Now, he is working to make safer lithium-ion batteries. Lithium-ion batteries typically contain a liquid electrolyte, through which the lithium ions move. Matthews is developing new, non-flammable solid polymer electrolytes, which would be inherently safer than liquid electrolytes for applications like implanted biomedical devices.

Matthews has synthesized and characterized two solid polymer electrolytes. The first allows lithium metal to be safely used as the battery anode, which results in a battery with higher energy density. The second incorporates water as a component, which results in improved battery safety and no need for a dry manufacturing environment. Matthews demonstrated that batteries incorporating these electrolytes can function for hundreds of charge-discharge cycles without significant fade in energy output. Next, he plans to characterize and improve the interfaces between the electrolytes and electrodes to improve battery cell performance.

Matthews co-authored a paper in the journal Electrochimica Acta and was selected as the top student poster presenter in a fuels, petrochemicals and energy category at the 2019 American Institute of Chemical Engineers Annual Meeting.

“These are remarkable accomplishments for an undergraduate and clearly demonstrate a strong work ethic,” Kofinas said. “I am confident he will contribute to many more impactful experimental results over the remainder of his undergraduate career. 

Matthews also takes time to help others. Last summer, he mentored four high-school students on a research project as part of the university’s ESTEEM (Engineering Science and Technology to Energize and Expand Young Minds) Summer Engineering Research-Quest for underrepresented minorities.

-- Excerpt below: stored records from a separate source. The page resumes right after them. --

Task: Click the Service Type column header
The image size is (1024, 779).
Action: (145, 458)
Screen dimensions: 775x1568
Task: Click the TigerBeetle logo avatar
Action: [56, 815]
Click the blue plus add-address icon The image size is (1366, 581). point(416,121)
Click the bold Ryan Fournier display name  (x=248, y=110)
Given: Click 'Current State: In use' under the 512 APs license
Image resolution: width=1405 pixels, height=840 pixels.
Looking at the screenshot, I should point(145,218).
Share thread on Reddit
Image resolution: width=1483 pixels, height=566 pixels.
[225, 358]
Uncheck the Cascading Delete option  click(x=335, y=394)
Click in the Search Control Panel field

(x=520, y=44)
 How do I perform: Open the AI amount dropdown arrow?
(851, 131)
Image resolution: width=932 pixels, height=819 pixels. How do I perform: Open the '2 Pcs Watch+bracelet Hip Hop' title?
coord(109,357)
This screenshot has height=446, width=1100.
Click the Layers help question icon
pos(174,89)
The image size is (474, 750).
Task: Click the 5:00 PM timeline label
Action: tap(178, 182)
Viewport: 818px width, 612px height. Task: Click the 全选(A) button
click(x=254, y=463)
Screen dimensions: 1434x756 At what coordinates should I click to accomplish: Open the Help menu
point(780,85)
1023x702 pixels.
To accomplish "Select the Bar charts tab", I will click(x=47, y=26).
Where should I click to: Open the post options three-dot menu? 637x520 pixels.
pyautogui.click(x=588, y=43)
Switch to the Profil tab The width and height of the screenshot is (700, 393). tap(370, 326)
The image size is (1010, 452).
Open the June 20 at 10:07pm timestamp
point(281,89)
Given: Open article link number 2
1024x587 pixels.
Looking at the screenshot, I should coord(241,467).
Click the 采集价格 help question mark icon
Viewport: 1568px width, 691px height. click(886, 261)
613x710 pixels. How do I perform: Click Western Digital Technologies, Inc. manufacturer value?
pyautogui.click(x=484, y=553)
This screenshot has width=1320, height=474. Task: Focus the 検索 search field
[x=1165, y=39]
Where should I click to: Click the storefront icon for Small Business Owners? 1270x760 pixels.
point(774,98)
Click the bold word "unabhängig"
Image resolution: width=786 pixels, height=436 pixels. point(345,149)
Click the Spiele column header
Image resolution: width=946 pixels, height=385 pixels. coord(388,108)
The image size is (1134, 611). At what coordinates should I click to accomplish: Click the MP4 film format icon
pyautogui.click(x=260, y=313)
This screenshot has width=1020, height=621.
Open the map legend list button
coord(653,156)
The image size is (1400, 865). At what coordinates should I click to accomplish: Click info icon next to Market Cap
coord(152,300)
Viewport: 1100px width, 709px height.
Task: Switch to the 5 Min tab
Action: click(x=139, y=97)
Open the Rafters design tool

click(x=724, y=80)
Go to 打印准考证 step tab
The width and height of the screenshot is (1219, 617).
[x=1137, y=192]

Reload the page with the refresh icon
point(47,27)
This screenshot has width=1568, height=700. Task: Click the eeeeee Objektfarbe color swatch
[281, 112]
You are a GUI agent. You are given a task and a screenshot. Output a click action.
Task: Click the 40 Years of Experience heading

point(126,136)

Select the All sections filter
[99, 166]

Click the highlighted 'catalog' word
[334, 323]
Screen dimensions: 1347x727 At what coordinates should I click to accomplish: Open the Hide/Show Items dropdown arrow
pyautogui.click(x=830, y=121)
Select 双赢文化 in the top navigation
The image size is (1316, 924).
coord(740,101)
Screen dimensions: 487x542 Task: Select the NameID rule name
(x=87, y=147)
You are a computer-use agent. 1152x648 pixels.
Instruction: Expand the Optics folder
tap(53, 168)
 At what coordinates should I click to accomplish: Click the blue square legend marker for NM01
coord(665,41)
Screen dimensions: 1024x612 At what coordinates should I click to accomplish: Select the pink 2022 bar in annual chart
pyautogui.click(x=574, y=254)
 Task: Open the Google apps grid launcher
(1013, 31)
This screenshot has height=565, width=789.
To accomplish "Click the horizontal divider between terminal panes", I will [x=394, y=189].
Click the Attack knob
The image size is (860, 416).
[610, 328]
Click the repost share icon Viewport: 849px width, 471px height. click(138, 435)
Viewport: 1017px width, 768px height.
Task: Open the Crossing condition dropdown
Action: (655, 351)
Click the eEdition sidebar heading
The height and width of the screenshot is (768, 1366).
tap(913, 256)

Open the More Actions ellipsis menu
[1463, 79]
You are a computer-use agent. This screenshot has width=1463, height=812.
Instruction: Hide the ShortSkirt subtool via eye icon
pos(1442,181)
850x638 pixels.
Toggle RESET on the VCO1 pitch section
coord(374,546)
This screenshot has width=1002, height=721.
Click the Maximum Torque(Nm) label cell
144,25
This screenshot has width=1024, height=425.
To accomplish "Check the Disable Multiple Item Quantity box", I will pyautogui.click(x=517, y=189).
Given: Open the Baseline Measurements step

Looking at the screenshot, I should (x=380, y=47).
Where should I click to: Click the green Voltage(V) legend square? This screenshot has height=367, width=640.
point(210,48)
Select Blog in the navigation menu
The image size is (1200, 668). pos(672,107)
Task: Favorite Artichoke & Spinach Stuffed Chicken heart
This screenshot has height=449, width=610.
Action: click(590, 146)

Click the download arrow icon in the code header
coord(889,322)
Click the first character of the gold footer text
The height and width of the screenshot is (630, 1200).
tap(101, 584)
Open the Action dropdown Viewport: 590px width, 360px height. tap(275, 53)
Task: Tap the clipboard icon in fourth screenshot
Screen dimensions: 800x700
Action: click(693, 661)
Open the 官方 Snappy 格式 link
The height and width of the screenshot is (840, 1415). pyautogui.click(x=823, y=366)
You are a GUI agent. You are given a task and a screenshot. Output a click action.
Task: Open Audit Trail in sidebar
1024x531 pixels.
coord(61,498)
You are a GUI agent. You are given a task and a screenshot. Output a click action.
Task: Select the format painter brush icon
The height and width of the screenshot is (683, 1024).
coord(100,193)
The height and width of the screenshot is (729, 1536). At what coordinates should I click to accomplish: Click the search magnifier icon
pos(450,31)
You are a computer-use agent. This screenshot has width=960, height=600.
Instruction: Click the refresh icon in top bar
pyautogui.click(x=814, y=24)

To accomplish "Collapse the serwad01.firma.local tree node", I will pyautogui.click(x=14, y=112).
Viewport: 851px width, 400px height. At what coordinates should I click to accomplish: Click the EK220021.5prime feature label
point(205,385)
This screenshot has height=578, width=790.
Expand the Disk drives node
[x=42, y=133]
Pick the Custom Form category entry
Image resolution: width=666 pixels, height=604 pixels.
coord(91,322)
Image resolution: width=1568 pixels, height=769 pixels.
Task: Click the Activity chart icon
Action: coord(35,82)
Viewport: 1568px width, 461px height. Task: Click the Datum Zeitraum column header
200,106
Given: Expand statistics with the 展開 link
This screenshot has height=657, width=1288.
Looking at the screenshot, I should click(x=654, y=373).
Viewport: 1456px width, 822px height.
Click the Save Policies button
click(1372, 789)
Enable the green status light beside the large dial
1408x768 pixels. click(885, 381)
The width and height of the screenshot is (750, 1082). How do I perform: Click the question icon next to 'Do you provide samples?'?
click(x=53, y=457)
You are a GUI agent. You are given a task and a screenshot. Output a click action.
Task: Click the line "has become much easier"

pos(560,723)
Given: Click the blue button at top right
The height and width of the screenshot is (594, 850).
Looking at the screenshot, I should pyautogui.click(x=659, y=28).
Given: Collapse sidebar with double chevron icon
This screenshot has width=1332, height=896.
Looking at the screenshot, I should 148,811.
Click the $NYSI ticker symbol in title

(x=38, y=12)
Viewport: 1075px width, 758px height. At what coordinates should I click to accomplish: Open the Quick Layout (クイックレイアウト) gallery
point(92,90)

“Our scholars are a uniquely talented group, already making discoveries in their fields of study—from developing more stable batteries and innovative power supplies to streamlining the pathway of drug design and understanding the contributions of RNA in cancer and other diseases,” said Robert Infantino, associate dean of undergraduate education in the College of Computer, Mathematical, and Natural Sciences. Infantino has led UMD’s Goldwater Scholarship nominating process since 2001.